[RECORDS PROVIDED Boundary: Start]

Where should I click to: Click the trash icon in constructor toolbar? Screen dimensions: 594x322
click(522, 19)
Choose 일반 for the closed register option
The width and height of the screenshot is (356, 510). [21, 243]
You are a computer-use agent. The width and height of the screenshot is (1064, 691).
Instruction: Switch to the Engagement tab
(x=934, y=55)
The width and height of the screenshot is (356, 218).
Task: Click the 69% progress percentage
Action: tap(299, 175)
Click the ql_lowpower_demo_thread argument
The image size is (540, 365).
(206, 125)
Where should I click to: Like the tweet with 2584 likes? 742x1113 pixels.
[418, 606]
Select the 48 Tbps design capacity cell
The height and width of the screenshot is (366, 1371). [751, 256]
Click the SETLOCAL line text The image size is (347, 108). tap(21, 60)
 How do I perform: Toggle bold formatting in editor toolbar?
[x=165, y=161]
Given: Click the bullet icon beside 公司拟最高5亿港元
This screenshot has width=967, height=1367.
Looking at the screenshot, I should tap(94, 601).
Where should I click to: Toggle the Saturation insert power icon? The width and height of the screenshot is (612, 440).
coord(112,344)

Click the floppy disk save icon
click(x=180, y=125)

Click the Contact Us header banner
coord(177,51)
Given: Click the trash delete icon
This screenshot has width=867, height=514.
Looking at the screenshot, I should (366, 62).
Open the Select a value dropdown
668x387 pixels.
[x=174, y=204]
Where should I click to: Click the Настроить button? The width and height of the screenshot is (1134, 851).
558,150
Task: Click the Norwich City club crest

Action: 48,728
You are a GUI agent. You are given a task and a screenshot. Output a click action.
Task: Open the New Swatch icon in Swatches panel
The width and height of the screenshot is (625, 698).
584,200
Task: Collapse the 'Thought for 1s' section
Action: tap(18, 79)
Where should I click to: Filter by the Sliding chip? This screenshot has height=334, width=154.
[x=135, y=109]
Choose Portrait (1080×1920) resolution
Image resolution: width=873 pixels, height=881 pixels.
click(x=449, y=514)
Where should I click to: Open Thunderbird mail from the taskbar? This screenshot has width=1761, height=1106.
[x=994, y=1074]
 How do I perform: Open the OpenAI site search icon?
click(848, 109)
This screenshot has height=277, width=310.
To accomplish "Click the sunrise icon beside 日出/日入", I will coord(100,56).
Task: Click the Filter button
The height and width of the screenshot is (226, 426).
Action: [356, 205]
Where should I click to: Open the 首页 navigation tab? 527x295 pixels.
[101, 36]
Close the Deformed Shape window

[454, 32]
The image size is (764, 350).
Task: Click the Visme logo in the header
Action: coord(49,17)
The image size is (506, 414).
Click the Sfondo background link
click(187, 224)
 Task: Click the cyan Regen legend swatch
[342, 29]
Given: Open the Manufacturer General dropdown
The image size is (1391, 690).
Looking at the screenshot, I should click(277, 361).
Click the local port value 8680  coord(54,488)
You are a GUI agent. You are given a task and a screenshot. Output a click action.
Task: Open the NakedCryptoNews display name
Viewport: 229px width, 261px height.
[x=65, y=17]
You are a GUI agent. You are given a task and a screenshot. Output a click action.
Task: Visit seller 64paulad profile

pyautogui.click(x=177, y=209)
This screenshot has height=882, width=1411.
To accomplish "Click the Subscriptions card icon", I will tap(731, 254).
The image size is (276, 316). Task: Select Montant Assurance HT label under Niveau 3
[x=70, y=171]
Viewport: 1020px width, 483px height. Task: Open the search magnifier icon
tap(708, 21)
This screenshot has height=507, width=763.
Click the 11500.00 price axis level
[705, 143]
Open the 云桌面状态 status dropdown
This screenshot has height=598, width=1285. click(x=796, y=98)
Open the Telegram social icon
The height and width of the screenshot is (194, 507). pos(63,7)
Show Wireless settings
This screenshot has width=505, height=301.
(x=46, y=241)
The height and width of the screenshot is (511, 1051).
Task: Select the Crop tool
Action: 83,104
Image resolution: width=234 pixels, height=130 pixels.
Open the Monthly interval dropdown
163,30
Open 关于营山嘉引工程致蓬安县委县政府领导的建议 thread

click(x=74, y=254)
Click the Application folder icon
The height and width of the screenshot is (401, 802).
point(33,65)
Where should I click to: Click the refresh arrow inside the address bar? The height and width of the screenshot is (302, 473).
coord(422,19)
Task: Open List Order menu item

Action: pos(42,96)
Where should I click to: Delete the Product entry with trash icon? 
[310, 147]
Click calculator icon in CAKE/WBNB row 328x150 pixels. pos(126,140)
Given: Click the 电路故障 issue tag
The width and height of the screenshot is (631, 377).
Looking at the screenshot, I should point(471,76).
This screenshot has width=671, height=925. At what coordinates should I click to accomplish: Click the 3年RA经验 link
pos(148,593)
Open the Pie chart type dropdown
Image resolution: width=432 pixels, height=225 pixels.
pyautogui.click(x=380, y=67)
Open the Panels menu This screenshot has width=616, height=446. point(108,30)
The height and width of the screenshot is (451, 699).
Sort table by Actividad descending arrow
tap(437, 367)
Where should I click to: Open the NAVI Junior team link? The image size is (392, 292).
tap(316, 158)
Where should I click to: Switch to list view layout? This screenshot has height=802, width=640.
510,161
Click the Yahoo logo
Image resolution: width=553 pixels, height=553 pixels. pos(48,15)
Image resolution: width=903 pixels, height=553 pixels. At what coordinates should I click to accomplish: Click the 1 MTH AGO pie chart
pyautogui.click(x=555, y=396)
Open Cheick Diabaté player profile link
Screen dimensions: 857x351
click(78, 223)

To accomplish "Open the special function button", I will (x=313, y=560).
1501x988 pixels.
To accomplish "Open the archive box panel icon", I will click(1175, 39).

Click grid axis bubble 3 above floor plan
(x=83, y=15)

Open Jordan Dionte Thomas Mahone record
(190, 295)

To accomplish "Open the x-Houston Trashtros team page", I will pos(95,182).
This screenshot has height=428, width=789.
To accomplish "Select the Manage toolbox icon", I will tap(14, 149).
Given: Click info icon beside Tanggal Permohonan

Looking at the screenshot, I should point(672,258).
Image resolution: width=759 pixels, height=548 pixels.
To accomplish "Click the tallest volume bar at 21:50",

[RECORDS PROVIDED Boundary: End]

Your job is to reproduce the data in full, with every line intact.

TASK ANSWER ->
Where should I click to: Click the trash icon in constructor toolbar? Screen dimensions: 594x322
click(522, 19)
Choose 일반 for the closed register option
The width and height of the screenshot is (356, 510). [21, 243]
You are a computer-use agent. The width and height of the screenshot is (1064, 691).
Instruction: Switch to the Engagement tab
(x=934, y=55)
The width and height of the screenshot is (356, 218).
Task: Click the 69% progress percentage
Action: tap(299, 175)
Click the ql_lowpower_demo_thread argument
The image size is (540, 365).
(206, 125)
Where should I click to: Like the tweet with 2584 likes? 742x1113 pixels.
[418, 606]
Select the 48 Tbps design capacity cell
The height and width of the screenshot is (366, 1371). [751, 256]
Click the SETLOCAL line text The image size is (347, 108). tap(21, 60)
 How do I perform: Toggle bold formatting in editor toolbar?
[x=165, y=161]
Given: Click the bullet icon beside 公司拟最高5亿港元
This screenshot has width=967, height=1367.
Looking at the screenshot, I should tap(94, 601).
Where should I click to: Toggle the Saturation insert power icon? The width and height of the screenshot is (612, 440).
coord(112,344)

Click the floppy disk save icon
click(x=180, y=125)

Click the Contact Us header banner
coord(177,51)
Given: Click the trash delete icon
This screenshot has width=867, height=514.
Looking at the screenshot, I should (366, 62).
Open the Select a value dropdown
668x387 pixels.
[x=174, y=204]
Where should I click to: Click the Настроить button? The width and height of the screenshot is (1134, 851).
558,150
Task: Click the Norwich City club crest

Action: 48,728
You are a GUI agent. You are given a task and a screenshot. Output a click action.
Task: Open the New Swatch icon in Swatches panel
The width and height of the screenshot is (625, 698).
584,200
Task: Collapse the 'Thought for 1s' section
Action: tap(18, 79)
Where should I click to: Filter by the Sliding chip? This screenshot has height=334, width=154.
[x=135, y=109]
Choose Portrait (1080×1920) resolution
Image resolution: width=873 pixels, height=881 pixels.
click(x=449, y=514)
Where should I click to: Open Thunderbird mail from the taskbar? This screenshot has width=1761, height=1106.
[x=994, y=1074]
 How do I perform: Open the OpenAI site search icon?
click(848, 109)
This screenshot has height=277, width=310.
To accomplish "Click the sunrise icon beside 日出/日入", I will coord(100,56).
Task: Click the Filter button
The height and width of the screenshot is (226, 426).
Action: [356, 205]
Where should I click to: Open the 首页 navigation tab? 527x295 pixels.
[101, 36]
Close the Deformed Shape window

[454, 32]
The image size is (764, 350).
Task: Click the Visme logo in the header
Action: coord(49,17)
The image size is (506, 414).
Click the Sfondo background link
click(187, 224)
 Task: Click the cyan Regen legend swatch
[342, 29]
Given: Open the Manufacturer General dropdown
The image size is (1391, 690).
Looking at the screenshot, I should click(277, 361).
Click the local port value 8680  coord(54,488)
You are a GUI agent. You are given a task and a screenshot. Output a click action.
Task: Open the NakedCryptoNews display name
Viewport: 229px width, 261px height.
[x=65, y=17]
You are a GUI agent. You are given a task and a screenshot. Output a click action.
Task: Visit seller 64paulad profile

pyautogui.click(x=177, y=209)
This screenshot has height=882, width=1411.
To accomplish "Click the Subscriptions card icon", I will tap(731, 254).
The image size is (276, 316). Task: Select Montant Assurance HT label under Niveau 3
[x=70, y=171]
Viewport: 1020px width, 483px height. Task: Open the search magnifier icon
tap(708, 21)
This screenshot has height=507, width=763.
Click the 11500.00 price axis level
[705, 143]
Open the 云桌面状态 status dropdown
This screenshot has height=598, width=1285. click(x=796, y=98)
Open the Telegram social icon
The height and width of the screenshot is (194, 507). pos(63,7)
Show Wireless settings
This screenshot has width=505, height=301.
(x=46, y=241)
The height and width of the screenshot is (511, 1051).
Task: Select the Crop tool
Action: 83,104
Image resolution: width=234 pixels, height=130 pixels.
Open the Monthly interval dropdown
163,30
Open 关于营山嘉引工程致蓬安县委县政府领导的建议 thread

click(x=74, y=254)
Click the Application folder icon
The height and width of the screenshot is (401, 802).
point(33,65)
Where should I click to: Click the refresh arrow inside the address bar? The height and width of the screenshot is (302, 473).
coord(422,19)
Task: Open List Order menu item

Action: pos(42,96)
Where should I click to: Delete the Product entry with trash icon? 
[310, 147]
Click calculator icon in CAKE/WBNB row 328x150 pixels. pos(126,140)
Given: Click the 电路故障 issue tag
The width and height of the screenshot is (631, 377).
Looking at the screenshot, I should point(471,76).
This screenshot has width=671, height=925. At what coordinates should I click to accomplish: Click the 3年RA经验 link
pos(148,593)
Open the Pie chart type dropdown
Image resolution: width=432 pixels, height=225 pixels.
pyautogui.click(x=380, y=67)
Open the Panels menu This screenshot has width=616, height=446. point(108,30)
The height and width of the screenshot is (451, 699).
Sort table by Actividad descending arrow
tap(437, 367)
Where should I click to: Open the NAVI Junior team link? The image size is (392, 292).
tap(316, 158)
Where should I click to: Switch to list view layout? This screenshot has height=802, width=640.
510,161
Click the Yahoo logo
Image resolution: width=553 pixels, height=553 pixels. pos(48,15)
Image resolution: width=903 pixels, height=553 pixels. At what coordinates should I click to accomplish: Click the 1 MTH AGO pie chart
pyautogui.click(x=555, y=396)
Open Cheick Diabaté player profile link
Screen dimensions: 857x351
click(78, 223)

To accomplish "Open the special function button", I will (x=313, y=560).
1501x988 pixels.
To accomplish "Open the archive box panel icon", I will click(1175, 39).

Click grid axis bubble 3 above floor plan
(x=83, y=15)

Open Jordan Dionte Thomas Mahone record
(190, 295)

To accomplish "Open the x-Houston Trashtros team page", I will pos(95,182).
This screenshot has height=428, width=789.
To accomplish "Select the Manage toolbox icon", I will tap(14, 149).
Given: Click info icon beside Tanggal Permohonan

Looking at the screenshot, I should point(672,258).
Image resolution: width=759 pixels, height=548 pixels.
To accomplish "Click the tallest volume bar at 21:50",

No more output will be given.